**RECORDS FOR THIS TASK**

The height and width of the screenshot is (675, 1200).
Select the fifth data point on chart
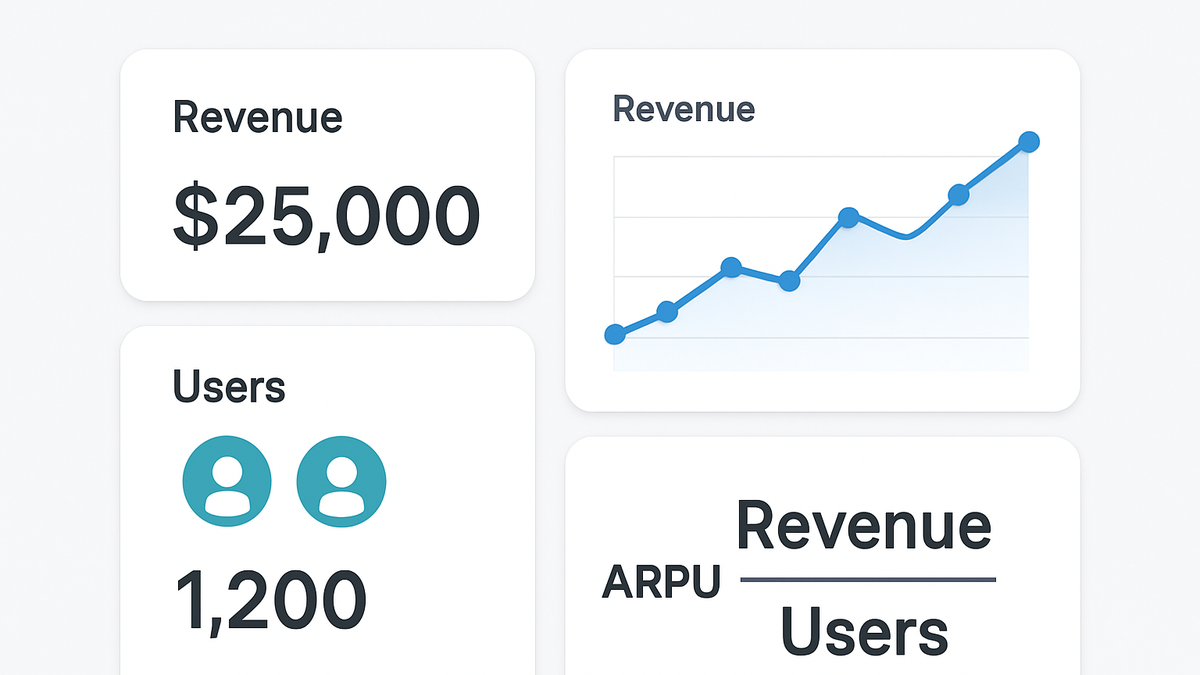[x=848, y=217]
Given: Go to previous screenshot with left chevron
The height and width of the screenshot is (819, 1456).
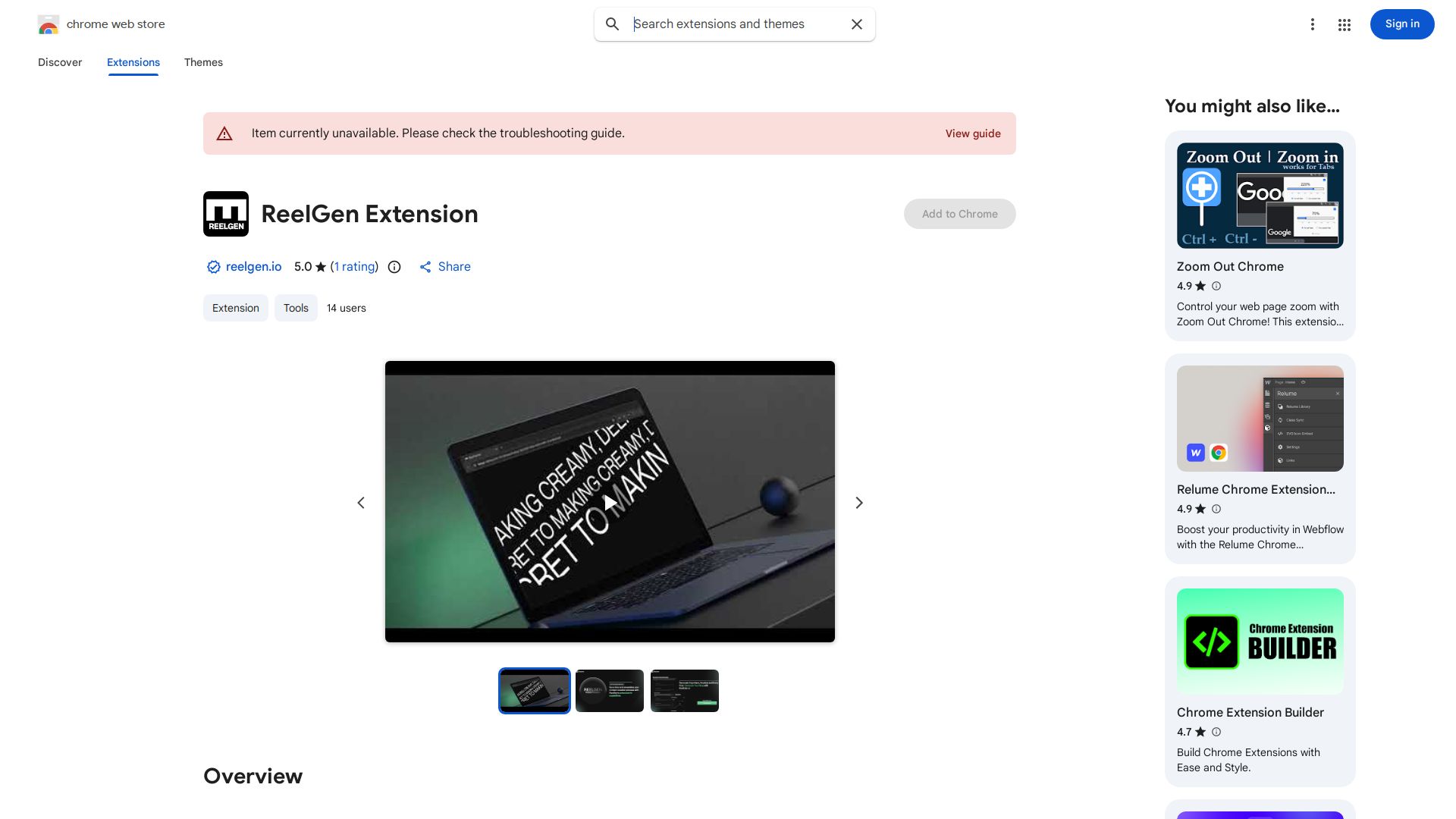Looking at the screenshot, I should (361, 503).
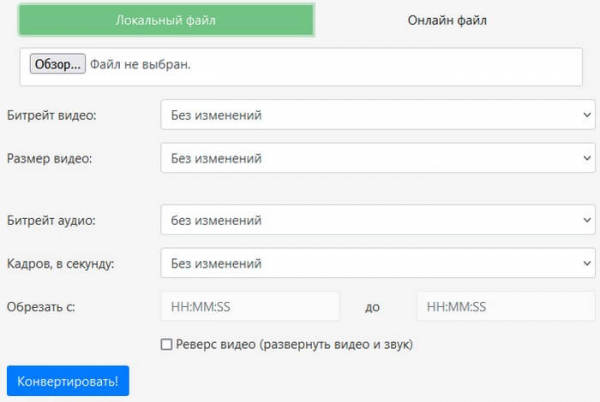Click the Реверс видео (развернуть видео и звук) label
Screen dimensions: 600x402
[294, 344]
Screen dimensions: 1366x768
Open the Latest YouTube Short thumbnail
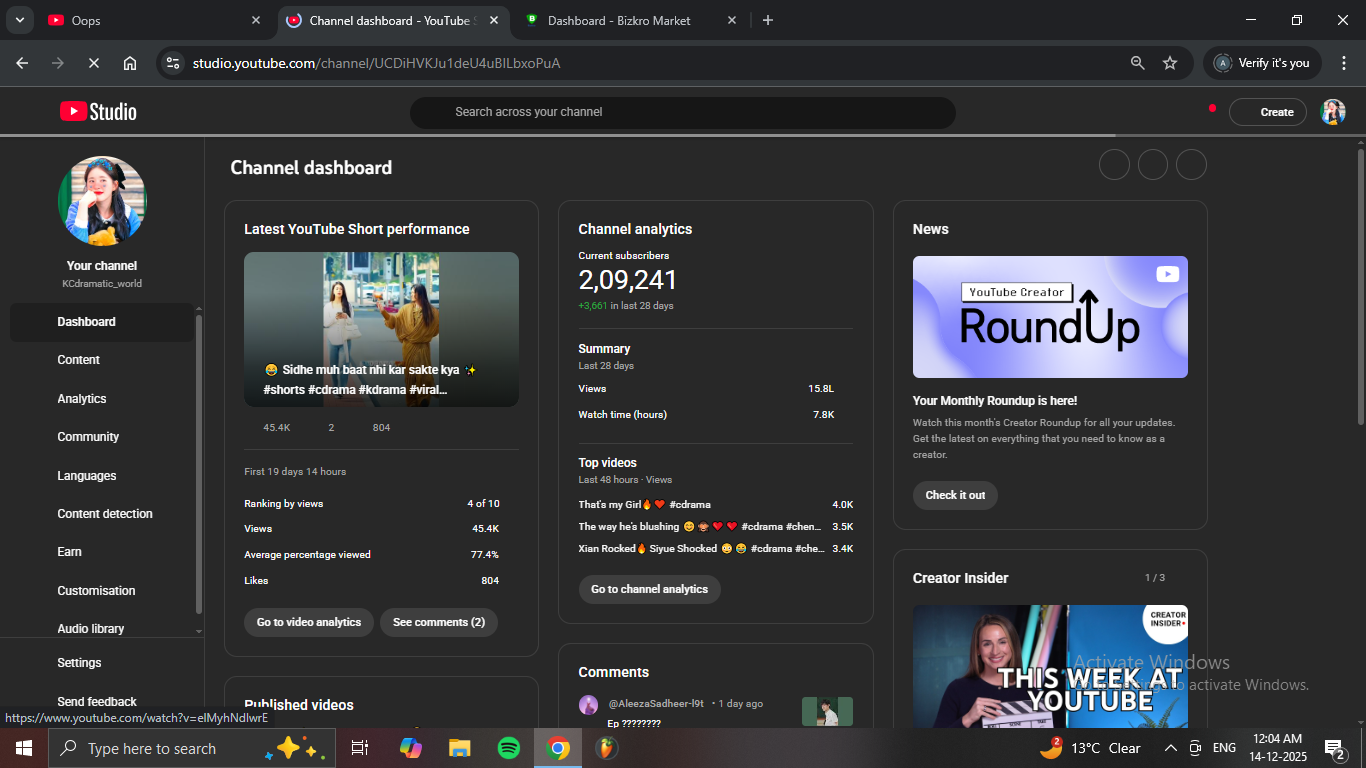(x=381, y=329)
---
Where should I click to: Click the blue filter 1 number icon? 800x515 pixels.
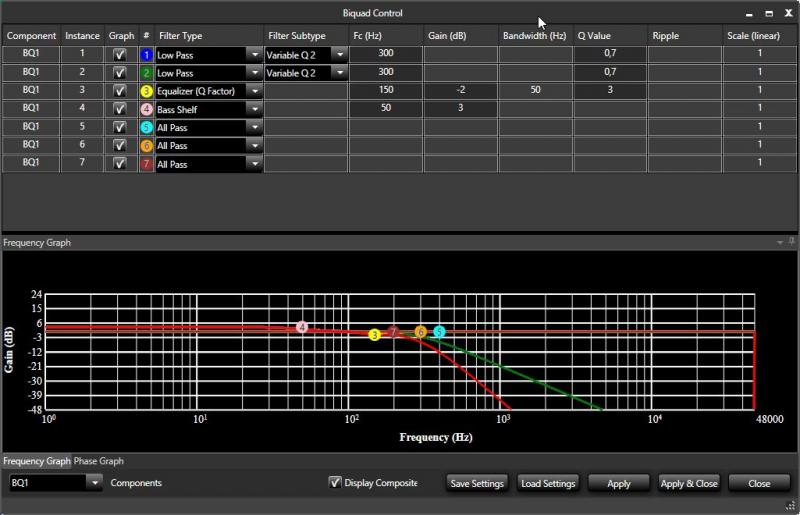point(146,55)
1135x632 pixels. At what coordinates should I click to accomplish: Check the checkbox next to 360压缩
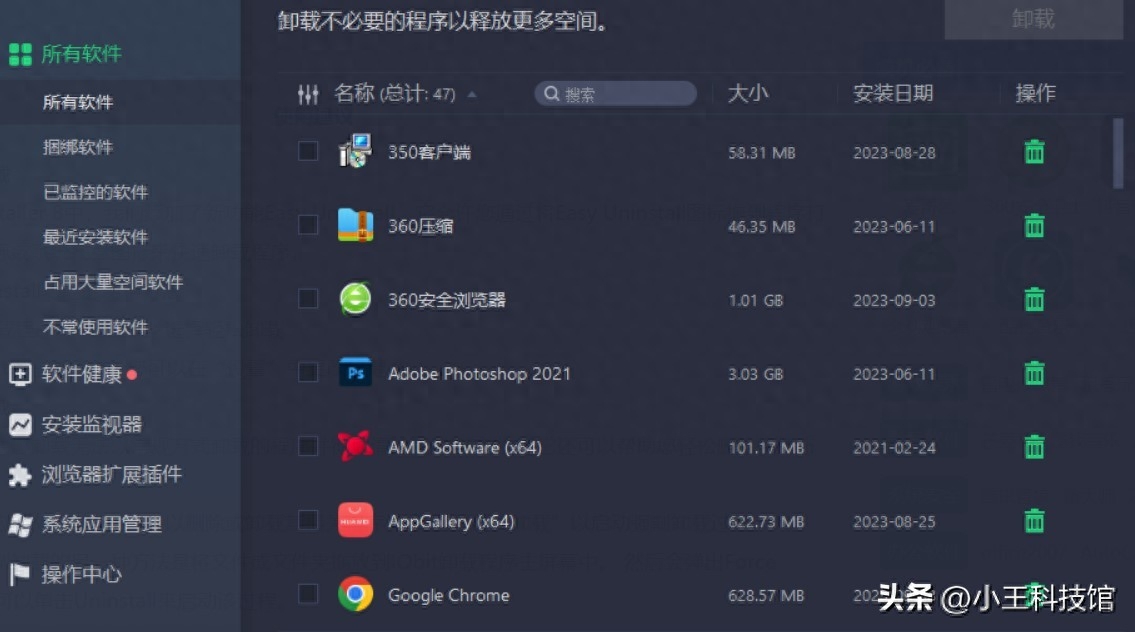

**WHAT THE EXERCISE ASKS**
Can you repeat everything from the line containing "The height and width of the screenshot is (675, 1200)." down to the line containing "(x=381, y=329)", leaving out the pictures?

**WRITTEN SOLUTION**
The height and width of the screenshot is (675, 1200).
Select the fifth data point on chart
[x=848, y=217]
Given: Go to previous screenshot with left chevron
The height and width of the screenshot is (819, 1456).
Looking at the screenshot, I should (361, 503).
Click the Реверс видео (развернуть видео и звук) label
Screen dimensions: 600x402
[294, 344]
Screen dimensions: 1366x768
Open the Latest YouTube Short thumbnail
(x=381, y=329)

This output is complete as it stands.